# AIM:
Rewrite all the entries below with "Task" swapped for "Goal" wherever it appears, keeping everything else the same and leaving out the pictures.

# DATA TO PROCESS:
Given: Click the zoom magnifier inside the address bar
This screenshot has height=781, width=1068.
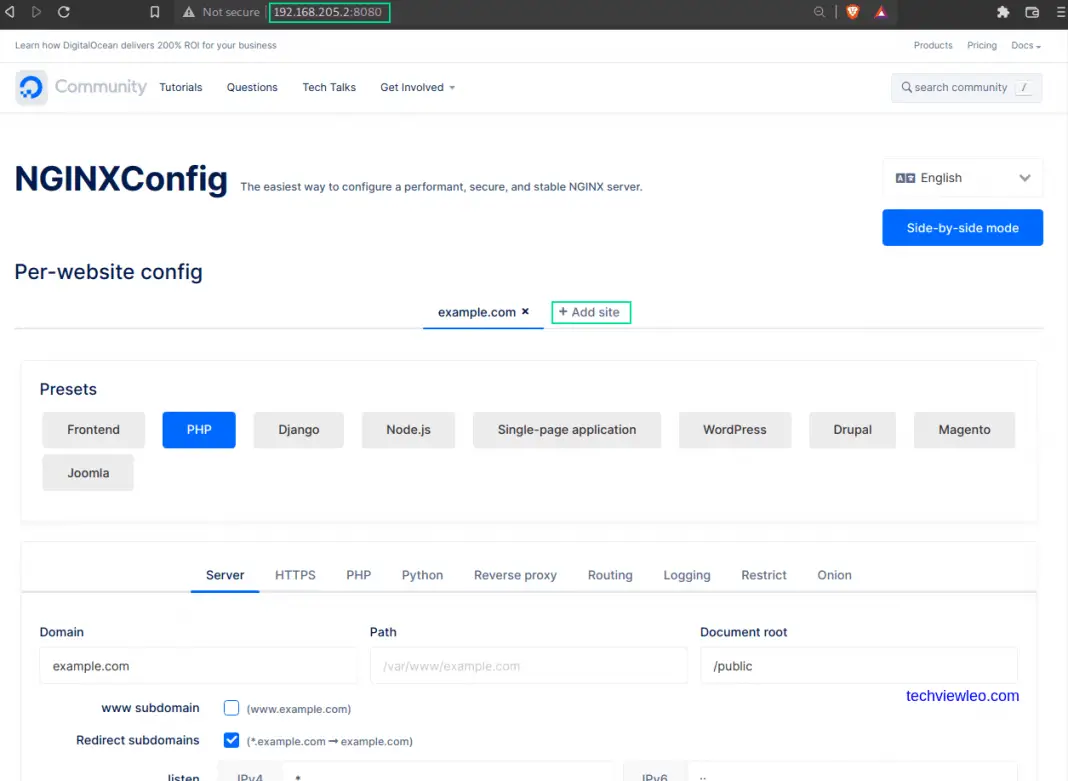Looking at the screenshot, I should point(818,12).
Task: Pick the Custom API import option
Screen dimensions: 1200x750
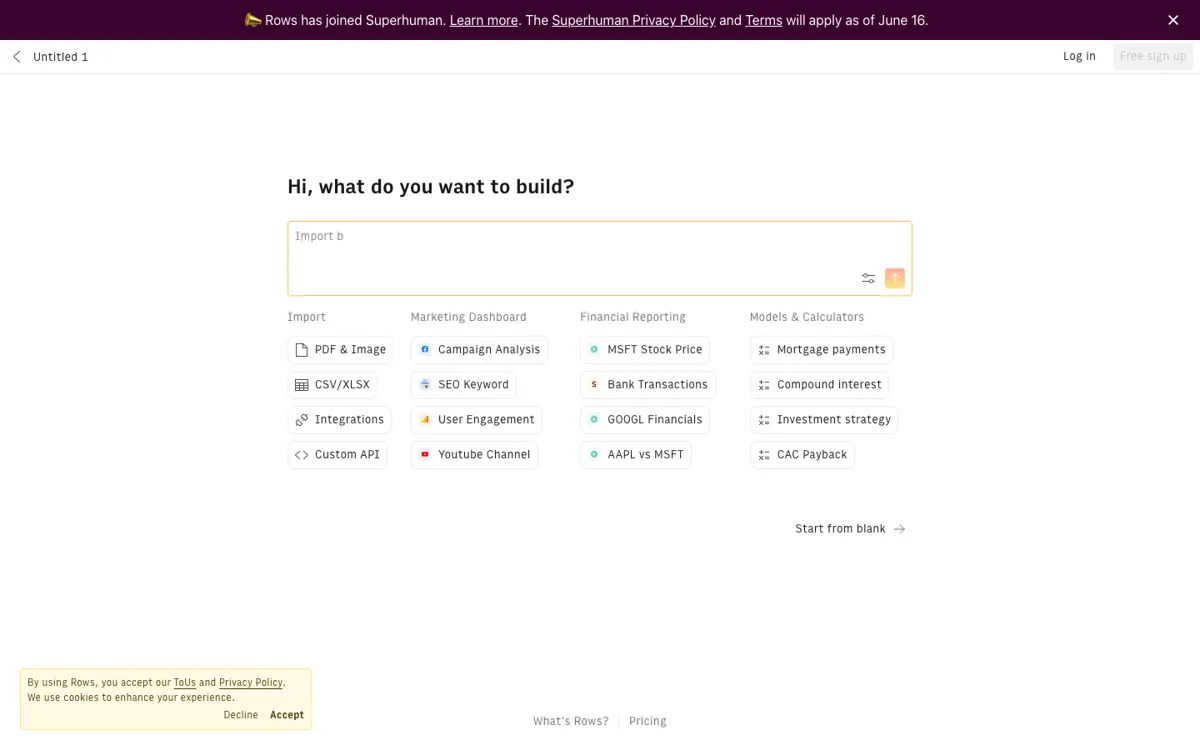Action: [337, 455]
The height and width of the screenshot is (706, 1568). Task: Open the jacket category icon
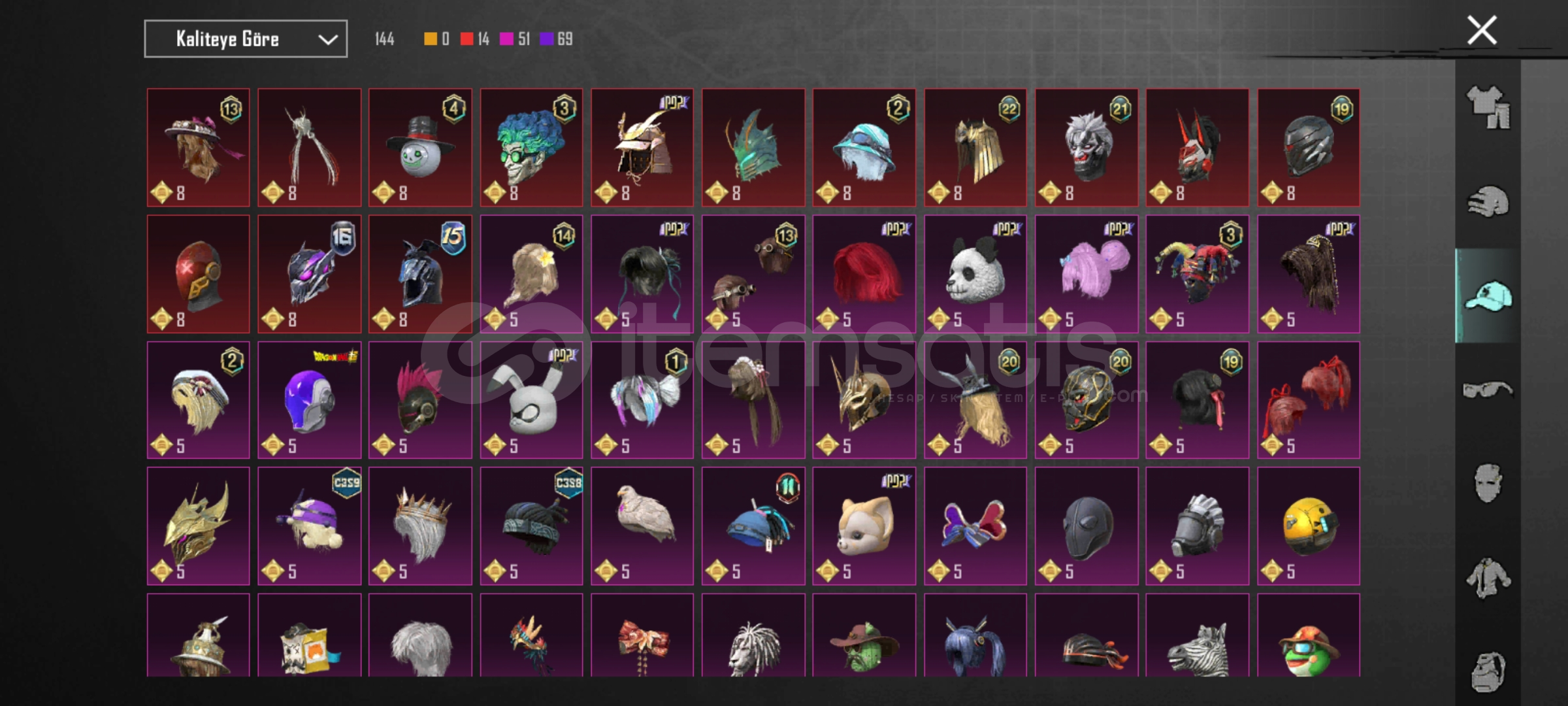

# SOLUTION:
Given: Click the zoom magnifier inside the address bar
This screenshot has height=781, width=1068.
Looking at the screenshot, I should point(818,12).
Goal: Pick the Custom API import option
Screen dimensions: 1200x750
Action: [337, 455]
The height and width of the screenshot is (706, 1568). Goal: Open the jacket category icon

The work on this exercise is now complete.